La narrazione ufficiale sulle manifestazioni in Iran sta seguendo il protocollo obbligato in questi casi. Non manca ovviamente la solita ragazza che si ribella al regime rifiutando di mettersi il velo. Secondo le regole ferree dell’istupidimento propagandistico, niente di meglio che propinare una fiaba edificante e piena di buoni sentimenti. Il tutto viene narrato in modo abbastanza vago e impreciso, tanto da risultare inverificabile.
Il presidente iraniano Rohani ha dunque chiuso con una rogna un 2017 che era stato per lui pieno di trionfi. Rohani, capo dell’ala clepto-clericale e affaristica del regime iraniano, era stato rieletto nel maggio scorso e la sua vittoria elettorale fu salutata da un balzo della Borsa di Teheran.
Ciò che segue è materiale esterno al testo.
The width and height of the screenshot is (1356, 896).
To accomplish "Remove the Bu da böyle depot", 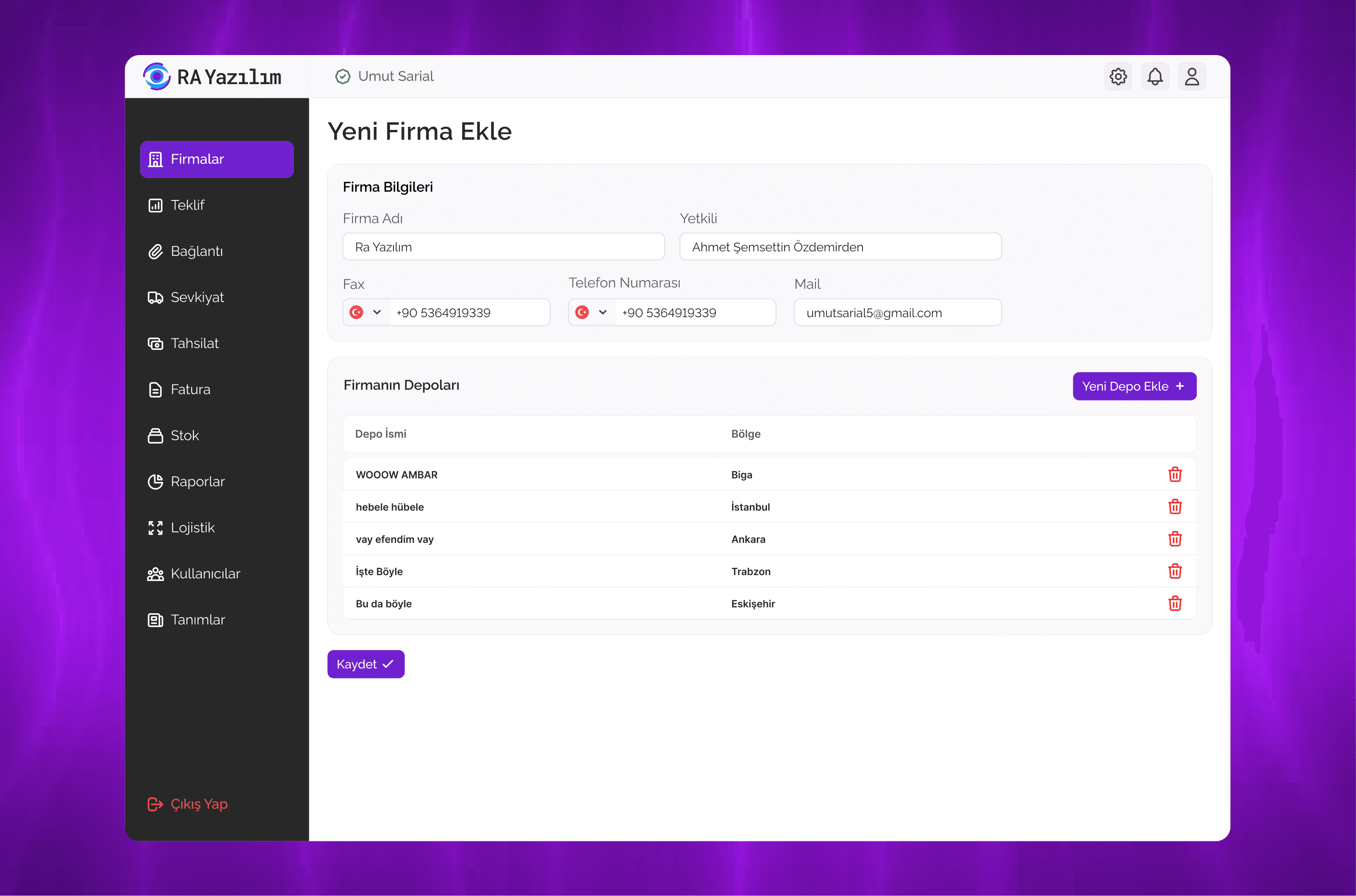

Appena un paio di mesi fa Rohani aveva anche annunciato e celebrato, insieme con Assad, la vittoria militare in Siria sul cosiddetto “Isis-Daesh”, cioè sui mercenari americo-sauditi.
Uno dei maggiori problemi che ha dovuto affrontare Assad in Siria è stata la presenza ostile delle ONG, tra l’altro sempre pronte ad accusare il regime di ogni nefandezza. In particolare,
due anni fa Assad, in sede ONU, ha accusato esplicitamente l’ONG “Medici senza Frontiere” di essere gestita dai servizi segreti francesi.
Sembrerebbe che la notizia sia sfuggita a Rohani, visto che
“Medici senza Frontiere” è una delle ONG maggiormente presenti ed attive in Iran, soprattutto nella capitale Teheran.
Č oggi ampiamente documentato il nesso tra le ONG e le “rivoluzioni colorate”. Ci sarebbero motivi per rivoltarsi ovunque e, infatti, negli anni scorsi ci sono state rivolte anche in Inghilterra e USA. Ma le "rivoluzioni colorate" non sono rivolte, in quanto la piazza fa da vetrina, mentre nel retrobottega vengono comprati pezzi ben scelti dell'apparato dello Stato. Le ONG significano soldi a palate; e il denaro non solo corrompe ma riesce a farti vedere le cose come vuole lui. Oltre ad organizzare queste rivoluzioni”, le ONG rappresentano infatti per i media “occidentali” anche la principale fonte di “notizie” a riguardo. Insomma, se la fanno e se la raccontano.
In realtà il regime iraniano conosce benissimo i dettagli sul ruolo destabilizzante delle ONG e non c’era certo bisogno delle rivelazioni di Assad per capire che “Medici senza Frontiere” è una creazione dei servizi segreti. Il punto vero però è che le ONG costituiscono anche un veicolo di esportazione dei capitali, ed è proprio tale aspetto a rendere esplosivo il loro potenziale golpistico. Una bustarella non ti sradica dal tuo contesto sociale, mentre aprirti un conto all’estero costituisce un paracadute che ti consente di atterrare ovunque.
Per l’ala affaristica del regime iraniano far entrare delle ONG significa avere a disposizione innumerevoli
canali occulti di fuga di capitali e di investimento all’estero. Si tratta di una peculiare funzione delle ONG, che esse stesse si incaricano di reclamizzare sui propri siti.
In fondo che importa se le ONG possono mandarti in malora un Paese. La mobilità dei capitali ha fatto volatilizzare anche il senso dello Stato (ammesso che sia mai esistito) e lo ha sostituito col senso delle ONG. Non ci si sorprenderà perciò di scoprire che, grazie anche al pretesto dell’emergenza causata dall’afflusso di profughi afgani, l’Iran oggi costituisce per le ONG un vero e proprio Eden, anzi, una Mecca, una “Terra Promessa”, o un Paese di Bengodi, come si preferisce.
A garantircelo è una ”non profit” che ha, del tutto casualmente, sede a Washington,
Relief International, fondata nel 1990 da un americano-iraniano, Farshad Rastegar (o, almeno, lui era il prestanome). L’imperialismo non funzionerebbe senza queste compromissioni e commistioni con i ceti affaristici dei Paesi “avversari”.